Traditional approaches to returns have some inherent problems. For instance, not everyone has the printer required to create return labels, and putting a pre-printed label in every box adds both waste paper and cost. In contrast, digital returns can help boost brand sustainability credentials and potentially helps resell items faster.

By providing a return QR code on a shipping label or box, or on a packing slip for use at a drop-off or collection, retailers can print a return label while also triggering an update to their order management system. Alternatively, customers can be given the option of generating a QR code online, which can then be texted to them for easy access when the return is dropped off or picked up.

  1. Keep customers informed

When customers return products for a refund, the associated communication process should keep them regularly updated on the status of their payment. This not only helps avoid additional support calls from people frustrated about the status of their refund, but it can also build brand trust and maintain customer satisfaction.

  1. Identify customers with high return levels

Most retailers will be familiar with the challenges created by customers who both buy and return lots of products. Identifying these buy/return patterns is becoming an important step in effectively predicting the potential level of returns, which in turn, can help prevent excess stock replenishment.

  1. Monitor the lifetime value of customers

Some retailers have different returns policies or processes for high-value customers or those that tend to buy items at full price.
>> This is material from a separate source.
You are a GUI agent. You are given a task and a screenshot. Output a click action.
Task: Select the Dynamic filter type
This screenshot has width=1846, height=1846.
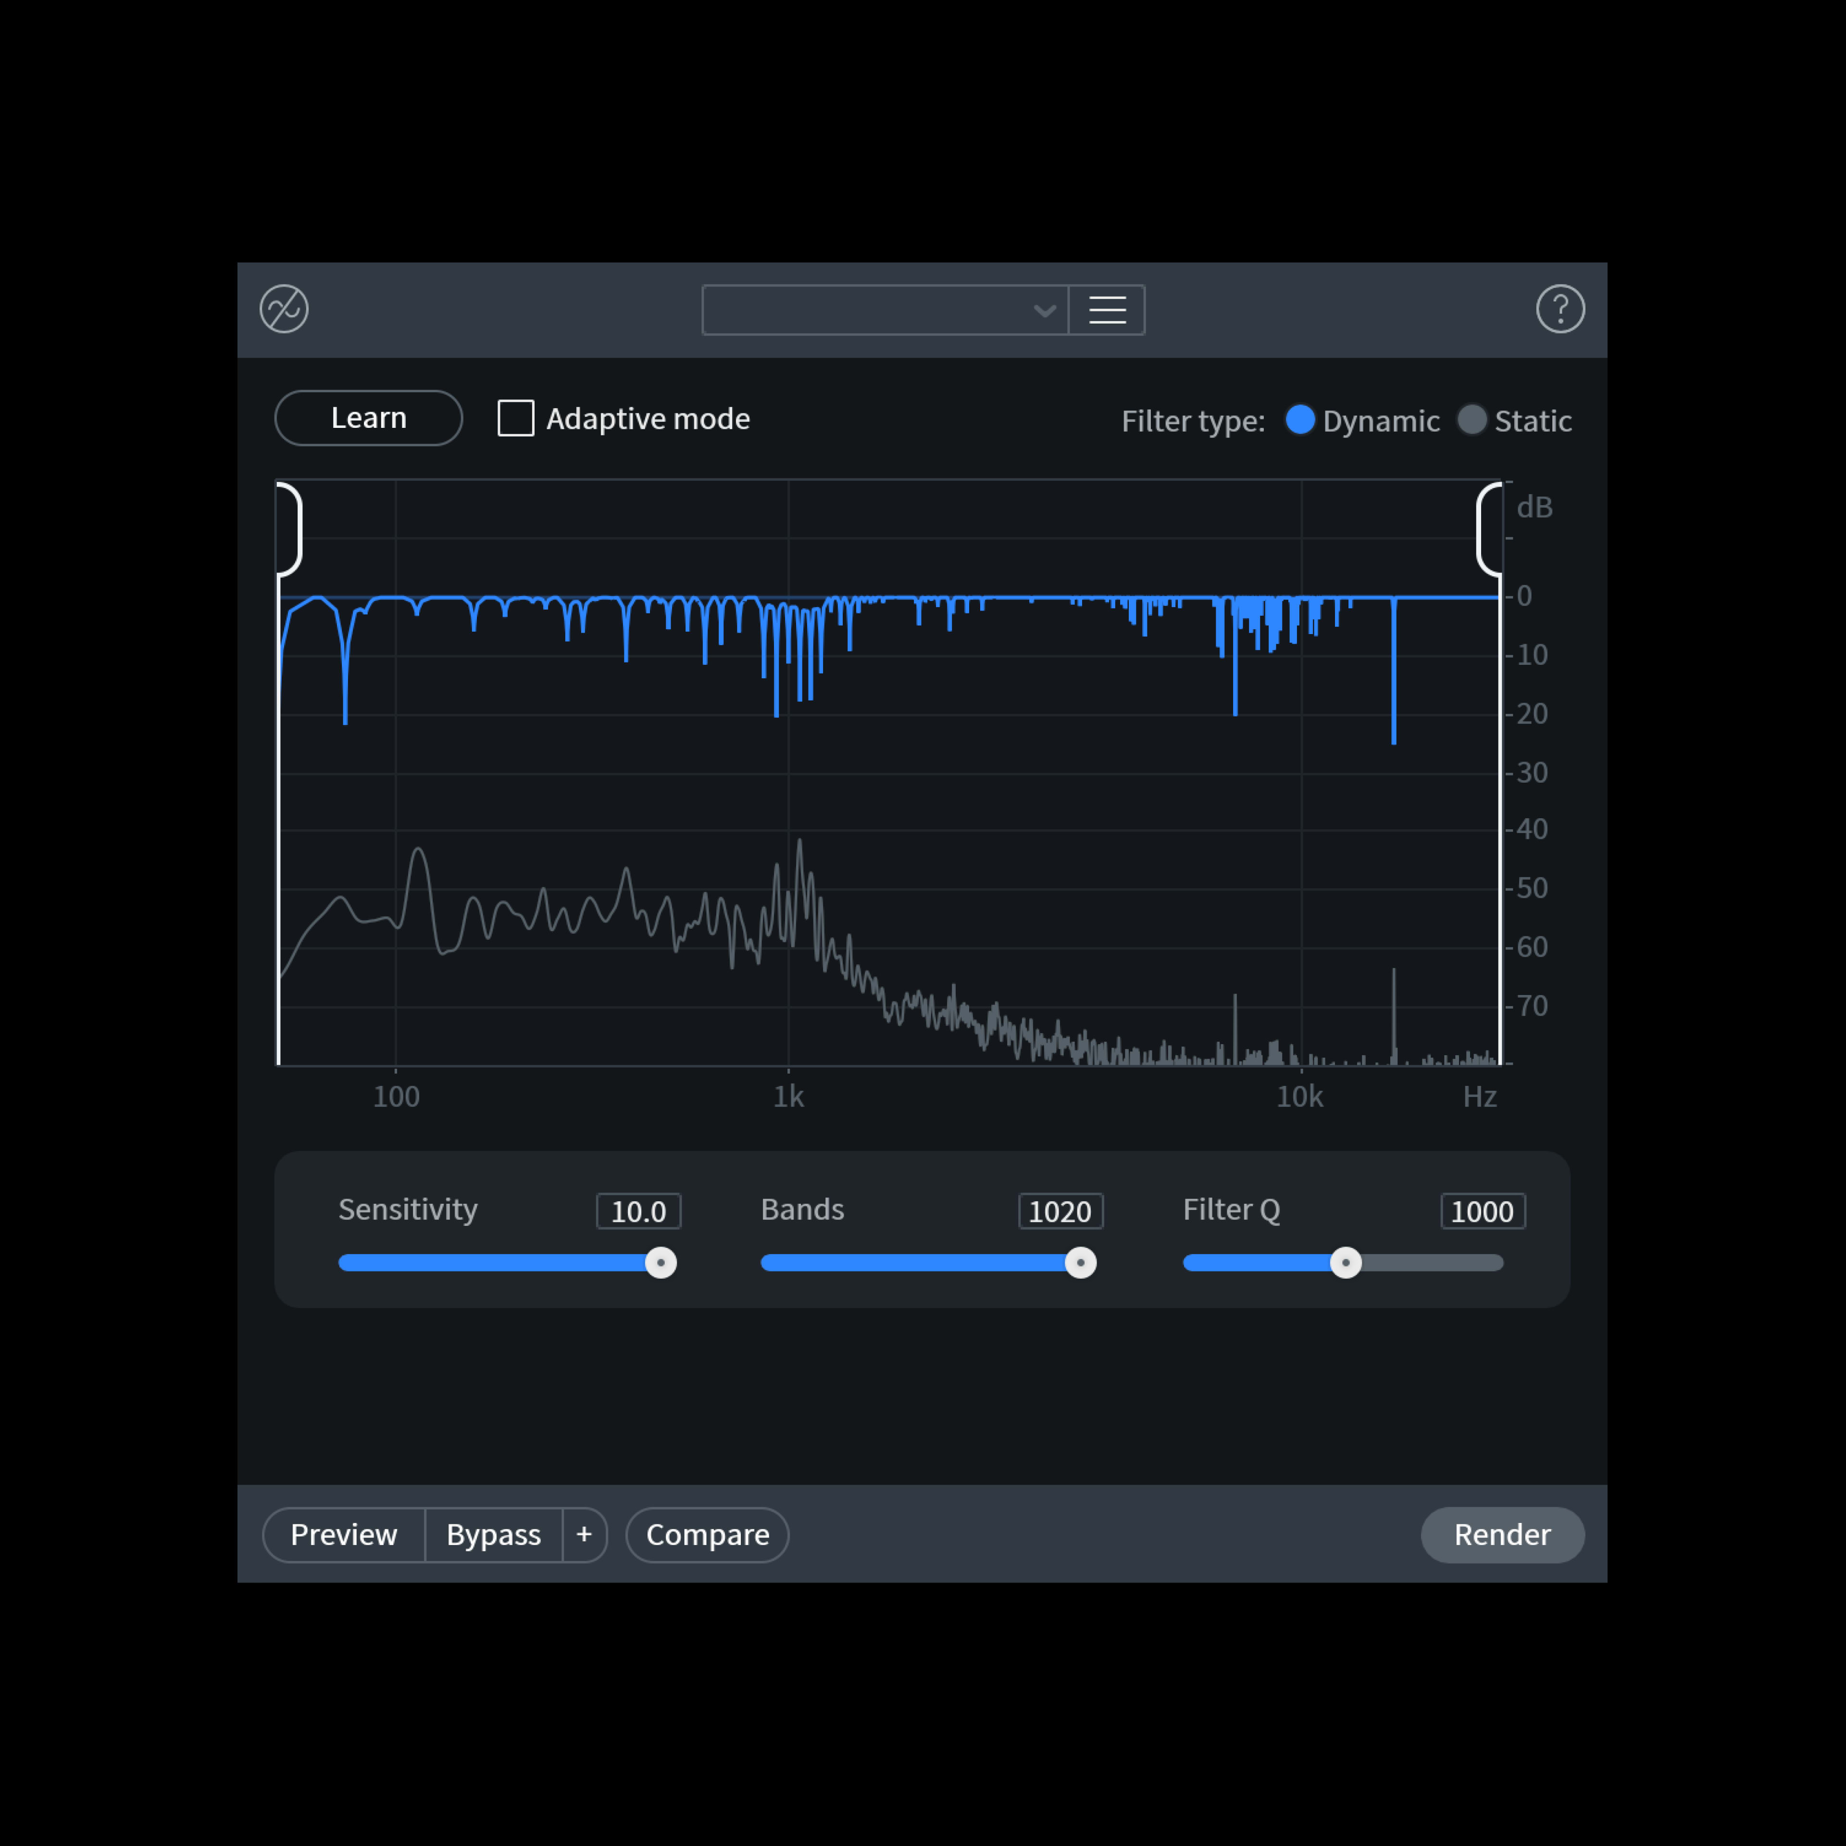coord(1299,419)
This is an important consideration, as taking care of customers in these categories in the long term makes more business sense, so maintaining their loyalty is key. This is often true even if they have high return rates, and retailers should avoid penalising or even blacklisting loyal and active customers if possible.

  1. Resell returned items earlier in the process

Clearly, all returns must be quality checked before they can be re-released as saleable inventory. But products with the same stock-keeping unit (SKU) can often arrive in different locations, meaning retailers need to assess the average condition of returns for that type of item. In doing so, they can more quickly expose at least some of the return stock for sale online, helping to ensure greater efficiency.

  1. Optimise post processing

Similarly, the speed at which returned products can be resold also depends on the work that needs to be done on each item to get it back into a saleable condition. From washing and ironing apparel to recasting jewellery, tracking the condition and status of each item and working hard on the efficiency of the quality processes can have a significant impact on sales.

  1. Improve reverse logistics

When it comes to returns, convenience is king. While accepting online orders in-store is increasingly a minimum requirement where possible, some retailers now also accept returns at third party locations. 

But once they have been accepted, retailers then have to build an efficient process to get them back online or on the shelves as quickly as possible. This can range from processing them in-store to consolidating returned items for processing centrally. When items have to be shipped somewhere for processing, retailers must also work out the most effective logistics routes to minimise staff and transportation costs, as well as reduce their environmental impact.

  1. Returns are not a customer service afterthought

Today’s savvy consumers are becoming more familiar with returns processes and will use their experiences to inform future purchasing decisions. As a result, Australian businesses need to ensure that policies are clear and easy to find.  Creating a positive experience for customers who want to return an unwanted purchase is essential if you want to retain, and have the customer re-visit you, in the future.